• [TASK GOAL] Reproduce every one of the records below word for word, with nothing changed or left out.

(Collected data entries)
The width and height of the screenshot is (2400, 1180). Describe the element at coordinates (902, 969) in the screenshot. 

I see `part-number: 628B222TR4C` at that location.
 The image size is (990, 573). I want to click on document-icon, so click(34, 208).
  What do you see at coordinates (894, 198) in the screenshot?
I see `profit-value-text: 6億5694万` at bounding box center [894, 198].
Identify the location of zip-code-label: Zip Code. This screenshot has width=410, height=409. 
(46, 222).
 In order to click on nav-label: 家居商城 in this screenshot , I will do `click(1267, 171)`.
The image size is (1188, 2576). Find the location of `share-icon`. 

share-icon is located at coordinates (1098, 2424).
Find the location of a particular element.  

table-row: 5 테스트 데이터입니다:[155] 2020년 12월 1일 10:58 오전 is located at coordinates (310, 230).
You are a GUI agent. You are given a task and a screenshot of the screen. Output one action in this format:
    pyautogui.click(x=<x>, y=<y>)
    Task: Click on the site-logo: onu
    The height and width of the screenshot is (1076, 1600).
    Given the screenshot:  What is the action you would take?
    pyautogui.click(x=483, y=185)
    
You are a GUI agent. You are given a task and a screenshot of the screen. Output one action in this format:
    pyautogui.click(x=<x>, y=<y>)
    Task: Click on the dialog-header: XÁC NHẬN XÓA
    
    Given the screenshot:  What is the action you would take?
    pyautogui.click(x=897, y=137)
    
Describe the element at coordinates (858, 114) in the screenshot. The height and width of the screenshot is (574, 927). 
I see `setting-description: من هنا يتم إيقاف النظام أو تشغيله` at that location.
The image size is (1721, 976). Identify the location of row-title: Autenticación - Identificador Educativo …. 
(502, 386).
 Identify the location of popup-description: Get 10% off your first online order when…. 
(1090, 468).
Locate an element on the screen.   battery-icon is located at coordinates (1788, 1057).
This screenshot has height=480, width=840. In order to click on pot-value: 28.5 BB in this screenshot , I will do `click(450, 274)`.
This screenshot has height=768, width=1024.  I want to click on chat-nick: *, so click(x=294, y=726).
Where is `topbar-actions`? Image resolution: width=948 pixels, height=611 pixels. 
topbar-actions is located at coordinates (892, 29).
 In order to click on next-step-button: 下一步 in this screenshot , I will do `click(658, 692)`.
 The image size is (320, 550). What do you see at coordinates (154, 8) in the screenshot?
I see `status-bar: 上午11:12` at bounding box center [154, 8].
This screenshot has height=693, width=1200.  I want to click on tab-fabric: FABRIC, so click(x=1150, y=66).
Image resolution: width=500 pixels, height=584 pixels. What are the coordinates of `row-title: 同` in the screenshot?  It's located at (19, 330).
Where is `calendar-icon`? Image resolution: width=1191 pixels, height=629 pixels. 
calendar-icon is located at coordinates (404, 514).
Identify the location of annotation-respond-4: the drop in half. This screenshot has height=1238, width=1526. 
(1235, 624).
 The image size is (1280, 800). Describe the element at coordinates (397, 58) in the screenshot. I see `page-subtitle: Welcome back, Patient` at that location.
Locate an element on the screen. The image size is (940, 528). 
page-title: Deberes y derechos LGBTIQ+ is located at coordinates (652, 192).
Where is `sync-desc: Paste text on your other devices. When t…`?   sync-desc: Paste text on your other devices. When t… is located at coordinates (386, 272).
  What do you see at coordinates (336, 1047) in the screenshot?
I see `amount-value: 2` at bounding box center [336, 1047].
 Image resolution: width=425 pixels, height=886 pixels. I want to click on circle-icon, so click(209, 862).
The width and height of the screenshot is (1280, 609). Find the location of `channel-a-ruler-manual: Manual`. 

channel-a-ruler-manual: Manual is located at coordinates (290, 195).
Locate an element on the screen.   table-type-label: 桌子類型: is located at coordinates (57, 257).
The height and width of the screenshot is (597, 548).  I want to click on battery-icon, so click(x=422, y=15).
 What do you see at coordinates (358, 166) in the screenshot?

• [OUTPUT OF THE EXERCISE]
The width and height of the screenshot is (2400, 1180). Describe the element at coordinates (902, 969) in the screenshot. 

I see `part-number: 628B222TR4C` at that location.
 The image size is (990, 573). I want to click on document-icon, so click(34, 208).
  What do you see at coordinates (894, 198) in the screenshot?
I see `profit-value-text: 6億5694万` at bounding box center [894, 198].
Identify the location of zip-code-label: Zip Code. This screenshot has width=410, height=409. 
(46, 222).
 In order to click on nav-label: 家居商城 in this screenshot , I will do `click(1267, 171)`.
The image size is (1188, 2576). Find the location of `share-icon`. 

share-icon is located at coordinates (1098, 2424).
Find the location of a particular element.  

table-row: 5 테스트 데이터입니다:[155] 2020년 12월 1일 10:58 오전 is located at coordinates (310, 230).
You are a GUI agent. You are given a task and a screenshot of the screen. Output one action in this format:
    pyautogui.click(x=<x>, y=<y>)
    Task: Click on the site-logo: onu
    The height and width of the screenshot is (1076, 1600).
    Given the screenshot:  What is the action you would take?
    pyautogui.click(x=483, y=185)
    
You are a GUI agent. You are given a task and a screenshot of the screen. Output one action in this format:
    pyautogui.click(x=<x>, y=<y>)
    Task: Click on the dialog-header: XÁC NHẬN XÓA
    
    Given the screenshot:  What is the action you would take?
    pyautogui.click(x=897, y=137)
    
Describe the element at coordinates (858, 114) in the screenshot. The height and width of the screenshot is (574, 927). 
I see `setting-description: من هنا يتم إيقاف النظام أو تشغيله` at that location.
The image size is (1721, 976). Identify the location of row-title: Autenticación - Identificador Educativo …. 
(502, 386).
 Identify the location of popup-description: Get 10% off your first online order when…. 
(1090, 468).
Locate an element on the screen.   battery-icon is located at coordinates (1788, 1057).
This screenshot has height=480, width=840. In order to click on pot-value: 28.5 BB in this screenshot , I will do `click(450, 274)`.
This screenshot has height=768, width=1024.  I want to click on chat-nick: *, so click(x=294, y=726).
Where is `topbar-actions`? Image resolution: width=948 pixels, height=611 pixels. 
topbar-actions is located at coordinates (892, 29).
 In order to click on next-step-button: 下一步 in this screenshot , I will do `click(658, 692)`.
 The image size is (320, 550). What do you see at coordinates (154, 8) in the screenshot?
I see `status-bar: 上午11:12` at bounding box center [154, 8].
This screenshot has height=693, width=1200.  I want to click on tab-fabric: FABRIC, so click(x=1150, y=66).
Image resolution: width=500 pixels, height=584 pixels. What are the coordinates of `row-title: 同` in the screenshot?  It's located at (19, 330).
Where is `calendar-icon`? Image resolution: width=1191 pixels, height=629 pixels. 
calendar-icon is located at coordinates (404, 514).
Identify the location of annotation-respond-4: the drop in half. This screenshot has height=1238, width=1526. 
(1235, 624).
 The image size is (1280, 800). Describe the element at coordinates (397, 58) in the screenshot. I see `page-subtitle: Welcome back, Patient` at that location.
Locate an element on the screen. The image size is (940, 528). 
page-title: Deberes y derechos LGBTIQ+ is located at coordinates (652, 192).
Where is `sync-desc: Paste text on your other devices. When t…`?   sync-desc: Paste text on your other devices. When t… is located at coordinates (386, 272).
  What do you see at coordinates (336, 1047) in the screenshot?
I see `amount-value: 2` at bounding box center [336, 1047].
 Image resolution: width=425 pixels, height=886 pixels. I want to click on circle-icon, so click(209, 862).
The width and height of the screenshot is (1280, 609). Find the location of `channel-a-ruler-manual: Manual`. 

channel-a-ruler-manual: Manual is located at coordinates (290, 195).
Locate an element on the screen.   table-type-label: 桌子類型: is located at coordinates (57, 257).
The height and width of the screenshot is (597, 548).  I want to click on battery-icon, so click(x=422, y=15).
 What do you see at coordinates (358, 166) in the screenshot?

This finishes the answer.